The 27 start-ups have raised more than $100 million combined, with 90% of them now generating revenue, he said. He estimated that 10% or fewer are profitable, noting "that's normal for venture-funded tech companies" as they focus on adding staff and growing their user bases instead of optimizing short-term profits.
To launch an accelerator, program founders often invest their own capital and also raise money from venture capital firms and angel investors.
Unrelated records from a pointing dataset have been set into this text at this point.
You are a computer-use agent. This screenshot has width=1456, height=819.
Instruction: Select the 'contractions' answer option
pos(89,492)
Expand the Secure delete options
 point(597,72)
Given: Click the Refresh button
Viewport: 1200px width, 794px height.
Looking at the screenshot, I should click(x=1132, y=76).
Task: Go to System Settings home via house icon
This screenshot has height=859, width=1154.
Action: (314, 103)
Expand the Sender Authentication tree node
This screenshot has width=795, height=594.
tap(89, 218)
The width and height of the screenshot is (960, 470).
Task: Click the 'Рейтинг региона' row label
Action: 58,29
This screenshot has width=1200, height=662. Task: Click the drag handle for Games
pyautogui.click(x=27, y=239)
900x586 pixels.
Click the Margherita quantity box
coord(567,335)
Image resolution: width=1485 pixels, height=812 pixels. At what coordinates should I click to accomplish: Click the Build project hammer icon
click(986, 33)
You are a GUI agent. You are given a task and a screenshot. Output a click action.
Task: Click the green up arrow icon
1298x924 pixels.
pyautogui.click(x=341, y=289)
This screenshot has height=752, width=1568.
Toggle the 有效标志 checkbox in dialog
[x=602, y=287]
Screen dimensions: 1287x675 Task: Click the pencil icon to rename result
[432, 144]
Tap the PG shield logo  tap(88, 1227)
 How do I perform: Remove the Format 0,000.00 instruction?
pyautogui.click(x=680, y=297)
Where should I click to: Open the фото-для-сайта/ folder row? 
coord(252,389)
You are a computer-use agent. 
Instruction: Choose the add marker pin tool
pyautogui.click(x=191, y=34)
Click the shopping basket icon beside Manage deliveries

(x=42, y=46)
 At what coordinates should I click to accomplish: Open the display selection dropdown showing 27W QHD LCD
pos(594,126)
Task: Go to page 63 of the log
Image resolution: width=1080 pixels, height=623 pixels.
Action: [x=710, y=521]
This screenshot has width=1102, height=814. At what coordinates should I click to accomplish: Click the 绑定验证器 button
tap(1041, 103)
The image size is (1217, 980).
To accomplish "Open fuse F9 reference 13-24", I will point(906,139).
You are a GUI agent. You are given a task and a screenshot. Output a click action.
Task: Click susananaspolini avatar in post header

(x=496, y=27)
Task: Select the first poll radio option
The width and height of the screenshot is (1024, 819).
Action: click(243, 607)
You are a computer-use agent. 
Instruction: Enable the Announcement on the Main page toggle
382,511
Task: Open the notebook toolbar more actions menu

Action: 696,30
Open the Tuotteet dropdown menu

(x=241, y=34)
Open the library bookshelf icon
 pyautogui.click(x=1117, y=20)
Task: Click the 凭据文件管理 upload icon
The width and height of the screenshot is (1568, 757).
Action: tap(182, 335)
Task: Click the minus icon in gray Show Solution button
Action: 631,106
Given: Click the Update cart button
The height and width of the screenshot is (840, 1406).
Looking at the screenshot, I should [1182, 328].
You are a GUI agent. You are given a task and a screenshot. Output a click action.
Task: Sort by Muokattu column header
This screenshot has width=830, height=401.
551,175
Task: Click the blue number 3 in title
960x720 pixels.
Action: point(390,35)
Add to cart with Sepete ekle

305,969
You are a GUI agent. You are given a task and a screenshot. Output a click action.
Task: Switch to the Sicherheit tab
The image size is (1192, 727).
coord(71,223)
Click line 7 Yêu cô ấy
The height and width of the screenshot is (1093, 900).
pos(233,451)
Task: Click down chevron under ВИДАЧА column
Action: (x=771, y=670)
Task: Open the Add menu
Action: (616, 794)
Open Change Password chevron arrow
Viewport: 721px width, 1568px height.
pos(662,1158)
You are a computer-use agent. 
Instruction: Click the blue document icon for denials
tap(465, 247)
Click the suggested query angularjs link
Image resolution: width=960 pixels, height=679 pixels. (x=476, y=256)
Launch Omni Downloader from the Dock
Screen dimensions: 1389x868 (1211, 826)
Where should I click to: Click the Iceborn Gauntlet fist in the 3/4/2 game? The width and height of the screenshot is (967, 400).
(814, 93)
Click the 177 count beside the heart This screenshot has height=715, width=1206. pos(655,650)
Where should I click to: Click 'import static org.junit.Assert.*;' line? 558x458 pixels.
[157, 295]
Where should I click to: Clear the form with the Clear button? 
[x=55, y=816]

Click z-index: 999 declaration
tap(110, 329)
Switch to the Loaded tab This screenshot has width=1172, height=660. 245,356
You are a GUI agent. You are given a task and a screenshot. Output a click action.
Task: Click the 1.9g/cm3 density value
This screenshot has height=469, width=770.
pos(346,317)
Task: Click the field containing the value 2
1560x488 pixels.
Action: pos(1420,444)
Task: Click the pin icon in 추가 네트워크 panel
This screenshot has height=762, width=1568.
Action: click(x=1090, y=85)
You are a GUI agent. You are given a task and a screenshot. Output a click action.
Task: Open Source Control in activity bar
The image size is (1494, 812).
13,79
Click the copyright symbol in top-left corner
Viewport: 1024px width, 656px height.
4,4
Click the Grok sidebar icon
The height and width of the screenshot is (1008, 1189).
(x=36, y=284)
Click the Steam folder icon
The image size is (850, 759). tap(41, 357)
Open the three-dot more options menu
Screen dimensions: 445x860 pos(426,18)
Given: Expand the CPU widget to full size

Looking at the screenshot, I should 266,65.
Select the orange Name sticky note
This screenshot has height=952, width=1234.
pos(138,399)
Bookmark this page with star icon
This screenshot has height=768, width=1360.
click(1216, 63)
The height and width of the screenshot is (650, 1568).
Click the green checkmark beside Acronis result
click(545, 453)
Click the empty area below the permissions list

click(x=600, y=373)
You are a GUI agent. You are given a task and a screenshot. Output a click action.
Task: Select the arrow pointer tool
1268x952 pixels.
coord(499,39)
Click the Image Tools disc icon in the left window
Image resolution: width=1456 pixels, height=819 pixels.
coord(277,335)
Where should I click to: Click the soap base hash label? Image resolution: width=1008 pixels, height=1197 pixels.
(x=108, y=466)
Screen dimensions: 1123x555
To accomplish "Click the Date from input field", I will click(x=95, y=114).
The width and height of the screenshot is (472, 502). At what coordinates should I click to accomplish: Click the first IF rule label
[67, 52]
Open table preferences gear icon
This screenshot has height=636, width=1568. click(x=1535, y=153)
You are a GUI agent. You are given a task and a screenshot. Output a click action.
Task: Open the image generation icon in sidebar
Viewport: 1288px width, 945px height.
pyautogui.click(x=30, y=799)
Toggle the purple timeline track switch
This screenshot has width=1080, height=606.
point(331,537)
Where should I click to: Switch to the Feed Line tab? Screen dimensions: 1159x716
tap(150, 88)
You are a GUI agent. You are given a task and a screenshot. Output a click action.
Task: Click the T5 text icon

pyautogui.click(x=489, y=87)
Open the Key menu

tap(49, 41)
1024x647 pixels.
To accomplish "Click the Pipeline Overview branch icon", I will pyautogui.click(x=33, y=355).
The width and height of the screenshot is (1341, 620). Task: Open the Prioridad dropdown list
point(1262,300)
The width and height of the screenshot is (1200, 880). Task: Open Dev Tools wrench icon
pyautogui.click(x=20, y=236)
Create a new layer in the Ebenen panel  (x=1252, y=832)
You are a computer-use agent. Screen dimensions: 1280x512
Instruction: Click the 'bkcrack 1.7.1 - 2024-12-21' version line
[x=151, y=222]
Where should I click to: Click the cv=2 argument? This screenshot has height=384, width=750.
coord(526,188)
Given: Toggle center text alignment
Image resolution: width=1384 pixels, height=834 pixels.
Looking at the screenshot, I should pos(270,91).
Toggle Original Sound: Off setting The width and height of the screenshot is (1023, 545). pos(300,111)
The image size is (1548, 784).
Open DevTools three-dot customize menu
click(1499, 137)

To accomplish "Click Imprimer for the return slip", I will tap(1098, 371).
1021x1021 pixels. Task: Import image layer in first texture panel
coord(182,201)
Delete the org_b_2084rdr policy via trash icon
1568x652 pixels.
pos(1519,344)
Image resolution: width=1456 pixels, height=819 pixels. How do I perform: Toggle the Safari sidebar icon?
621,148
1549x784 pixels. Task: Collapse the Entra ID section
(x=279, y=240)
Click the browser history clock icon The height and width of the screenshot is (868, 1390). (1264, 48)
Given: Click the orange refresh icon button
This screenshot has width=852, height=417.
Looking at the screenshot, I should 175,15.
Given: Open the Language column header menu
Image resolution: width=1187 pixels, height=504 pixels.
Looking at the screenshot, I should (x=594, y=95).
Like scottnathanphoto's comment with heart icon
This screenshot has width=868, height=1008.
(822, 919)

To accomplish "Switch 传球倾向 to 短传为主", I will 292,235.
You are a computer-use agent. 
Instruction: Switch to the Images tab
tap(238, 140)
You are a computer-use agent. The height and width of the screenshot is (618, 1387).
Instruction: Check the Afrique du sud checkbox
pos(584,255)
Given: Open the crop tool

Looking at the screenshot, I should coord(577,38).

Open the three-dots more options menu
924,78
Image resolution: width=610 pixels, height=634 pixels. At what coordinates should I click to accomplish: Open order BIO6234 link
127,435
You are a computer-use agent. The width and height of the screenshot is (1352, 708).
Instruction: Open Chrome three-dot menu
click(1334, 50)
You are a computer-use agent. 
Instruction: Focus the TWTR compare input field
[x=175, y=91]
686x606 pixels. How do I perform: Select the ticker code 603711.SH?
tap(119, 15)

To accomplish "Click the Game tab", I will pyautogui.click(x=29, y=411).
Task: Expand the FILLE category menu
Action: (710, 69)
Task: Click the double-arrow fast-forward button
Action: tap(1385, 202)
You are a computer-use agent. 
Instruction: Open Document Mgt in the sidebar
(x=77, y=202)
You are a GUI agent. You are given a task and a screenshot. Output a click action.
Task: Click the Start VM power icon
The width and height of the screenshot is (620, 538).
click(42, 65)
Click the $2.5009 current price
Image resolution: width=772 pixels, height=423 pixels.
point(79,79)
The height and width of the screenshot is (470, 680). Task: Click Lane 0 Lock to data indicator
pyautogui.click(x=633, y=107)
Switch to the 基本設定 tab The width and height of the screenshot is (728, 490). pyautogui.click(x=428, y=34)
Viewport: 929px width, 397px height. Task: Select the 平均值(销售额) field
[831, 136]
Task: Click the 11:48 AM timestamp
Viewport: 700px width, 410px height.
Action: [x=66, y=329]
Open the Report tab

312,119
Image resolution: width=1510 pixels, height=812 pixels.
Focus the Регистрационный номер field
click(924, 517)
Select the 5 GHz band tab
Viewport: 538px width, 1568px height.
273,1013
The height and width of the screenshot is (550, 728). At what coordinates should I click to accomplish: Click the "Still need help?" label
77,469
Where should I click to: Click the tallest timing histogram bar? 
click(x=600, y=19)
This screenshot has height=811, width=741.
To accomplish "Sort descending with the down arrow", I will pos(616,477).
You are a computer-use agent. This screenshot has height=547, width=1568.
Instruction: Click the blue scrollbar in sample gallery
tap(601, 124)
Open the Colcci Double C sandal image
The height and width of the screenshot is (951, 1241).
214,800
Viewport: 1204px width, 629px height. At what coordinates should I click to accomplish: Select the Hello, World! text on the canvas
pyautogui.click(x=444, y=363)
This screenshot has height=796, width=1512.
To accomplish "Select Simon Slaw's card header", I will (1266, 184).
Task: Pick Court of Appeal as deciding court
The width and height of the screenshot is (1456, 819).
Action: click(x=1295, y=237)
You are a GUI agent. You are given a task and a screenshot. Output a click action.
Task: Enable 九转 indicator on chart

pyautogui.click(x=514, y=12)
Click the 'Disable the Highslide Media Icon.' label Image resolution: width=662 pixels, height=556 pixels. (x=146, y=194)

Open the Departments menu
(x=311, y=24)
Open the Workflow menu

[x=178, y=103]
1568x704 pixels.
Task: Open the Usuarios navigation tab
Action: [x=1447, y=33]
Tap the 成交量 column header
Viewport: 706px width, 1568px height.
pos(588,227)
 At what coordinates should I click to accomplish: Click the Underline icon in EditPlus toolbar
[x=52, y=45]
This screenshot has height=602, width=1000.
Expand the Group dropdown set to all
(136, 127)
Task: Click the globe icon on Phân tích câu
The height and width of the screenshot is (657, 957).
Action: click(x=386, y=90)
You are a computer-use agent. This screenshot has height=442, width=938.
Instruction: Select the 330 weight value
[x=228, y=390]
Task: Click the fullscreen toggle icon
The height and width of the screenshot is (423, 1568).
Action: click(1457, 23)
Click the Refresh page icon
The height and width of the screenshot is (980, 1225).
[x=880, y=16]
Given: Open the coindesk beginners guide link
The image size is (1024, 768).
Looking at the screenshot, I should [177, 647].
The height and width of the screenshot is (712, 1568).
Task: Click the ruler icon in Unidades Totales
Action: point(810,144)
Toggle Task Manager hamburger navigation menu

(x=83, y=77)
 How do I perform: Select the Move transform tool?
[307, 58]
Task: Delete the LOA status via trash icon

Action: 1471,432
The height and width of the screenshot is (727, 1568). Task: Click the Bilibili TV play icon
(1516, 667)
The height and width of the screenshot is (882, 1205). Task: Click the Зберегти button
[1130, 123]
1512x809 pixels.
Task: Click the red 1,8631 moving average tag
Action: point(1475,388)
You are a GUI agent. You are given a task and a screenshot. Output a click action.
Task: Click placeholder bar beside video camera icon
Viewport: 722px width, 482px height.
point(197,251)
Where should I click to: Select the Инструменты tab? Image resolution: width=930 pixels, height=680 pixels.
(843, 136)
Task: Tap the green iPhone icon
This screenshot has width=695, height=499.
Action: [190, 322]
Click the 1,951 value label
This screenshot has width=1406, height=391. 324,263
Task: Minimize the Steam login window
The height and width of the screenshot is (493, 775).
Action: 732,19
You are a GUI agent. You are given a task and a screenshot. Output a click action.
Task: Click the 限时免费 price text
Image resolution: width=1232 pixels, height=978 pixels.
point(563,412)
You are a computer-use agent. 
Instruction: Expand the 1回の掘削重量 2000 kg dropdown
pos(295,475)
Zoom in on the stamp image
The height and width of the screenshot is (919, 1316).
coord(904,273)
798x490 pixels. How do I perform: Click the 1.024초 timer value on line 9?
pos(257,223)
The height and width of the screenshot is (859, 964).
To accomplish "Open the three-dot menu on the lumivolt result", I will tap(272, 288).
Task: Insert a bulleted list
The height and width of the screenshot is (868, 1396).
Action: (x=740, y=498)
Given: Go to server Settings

StartEngine raised $15 million before accepting its first class and Amplify raised $4.75 million. Science, which calls itself a tech studio because it doesn't run a structured class program, announced $10 million in funding.
Each L.A. accelerator has its own specialty and approach. MuckerLab has become known for its deep Silicon Valley ties, while Amplify, which has strong entertainment industry relationships, is seeing success with more mature start-ups. StartEngine has arguably the most ambitious vision, aiming to pump out 500 L.A. start-ups in five years.
"I always tell entrepreneurs what you want to do is meet with the people running it and make sure there's a personality fit and you believe in their vision and what they can bring to the table," Science co-founder Peter Pham said.
Surf Air — a private all-you-can-fly membership airline geared toward people who travel frequently to Silicon Valley — this year was invited to join Santa Monica-based MuckerLab. Chief Executive Wade Eyerly, 32, said the program was like starting a company with training wheels and also likened the experience to "business school on speed."
"It was the best 6% I could have spent," Eyerly said of the stake in the company he gave up to be part of the accelerator. "Every major firm in L.A., they all will take our call. For other start-ups that don't have that access, getting into the door and getting past the gatekeeper is one of the greater challenges. Those doors flew open for us."